Friday, 6 November 2015

FOLKLORE ON FRIDAY - The Curious Case of the Hammersmith Ghost Part II


Last time on Folklore on Friday, we heard the strange tale of the Hammersmith Ghost. In the winter of 1803, a strange phantom clad in white robes was terrorizing this little corner of London, and the weird affair came to a head in January 1804, when a vigilante patrolling the darkened streets, spotted and shot the spectral horror. However the 'ghost' turned out to be another local man, one Thomas Millwood, who tragically died from his wounds, and his shooter, one Frances Smith, was brought to trial for his murder. The case was heard at the Central Criminal Court of England and Wales, more famously known across the world as the Old Bailey, and is to this day one of the strangest trials ever brought before that venerable court*.

What had transpired was this: on the nights of Tuesday the 3rd of January 1804, Smith had volunteered to accompany the local night watch William Girdle on his nightly rounds. The two had agreed a code phrase to identify each other in the gloom of the streets, and the pair split up, with Girdle undertaking his usual rounds while Smith decamped to Black Lion Lane, which they hazarded was where the alleged phantom would flee if Girdle succeeded in flushing him out.
◇ ◇ ◇ ◇ ◇ ◇ ◇
Prompt 1 -> From the Hammersmith Ghost post, write out the passage starting with "Friday, 6 November" and going on through "that venerable court*.".
Prompt 2 -> In the Hammersmith Ghost post, what name is the Central Criminal Court of England and Wales more famously known by?

Source excerpt ->
◇ ◇ ◇ ◇ ◇ ◇ ◇
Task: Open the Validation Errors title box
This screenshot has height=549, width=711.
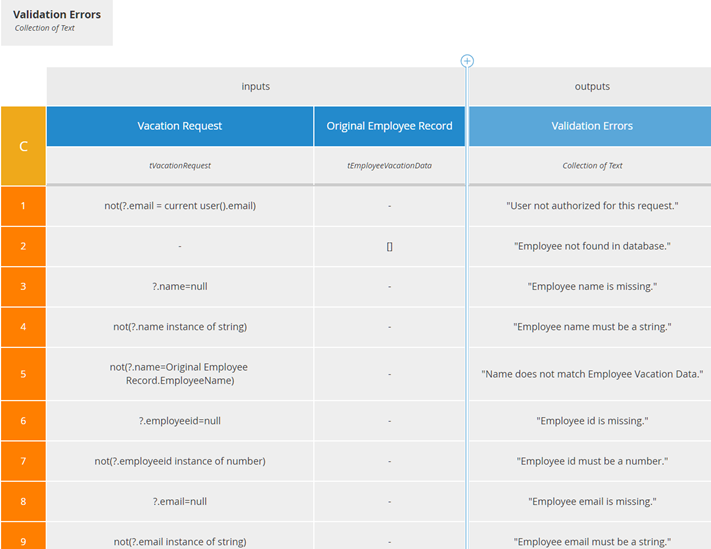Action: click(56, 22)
◇ ◇ ◇ ◇ ◇ ◇ ◇
Answer 1 ->
Friday, 6 November 2015

FOLKLORE ON FRIDAY - The Curious Case of the Hammersmith Ghost Part II


Last time on Folklore on Friday, we heard the strange tale of the Hammersmith Ghost. In the winter of 1803, a strange phantom clad in white robes was terrorizing this little corner of London, and the weird affair came to a head in January 1804, when a vigilante patrolling the darkened streets, spotted and shot the spectral horror. However the 'ghost' turned out to be another local man, one Thomas Millwood, who tragically died from his wounds, and his shooter, one Frances Smith, was brought to trial for his murder. The case was heard at the Central Criminal Court of England and Wales, more famously known across the world as the Old Bailey, and is to this day one of the strangest trials ever brought before that venerable court*.

Answer 2 -> The Old Bailey.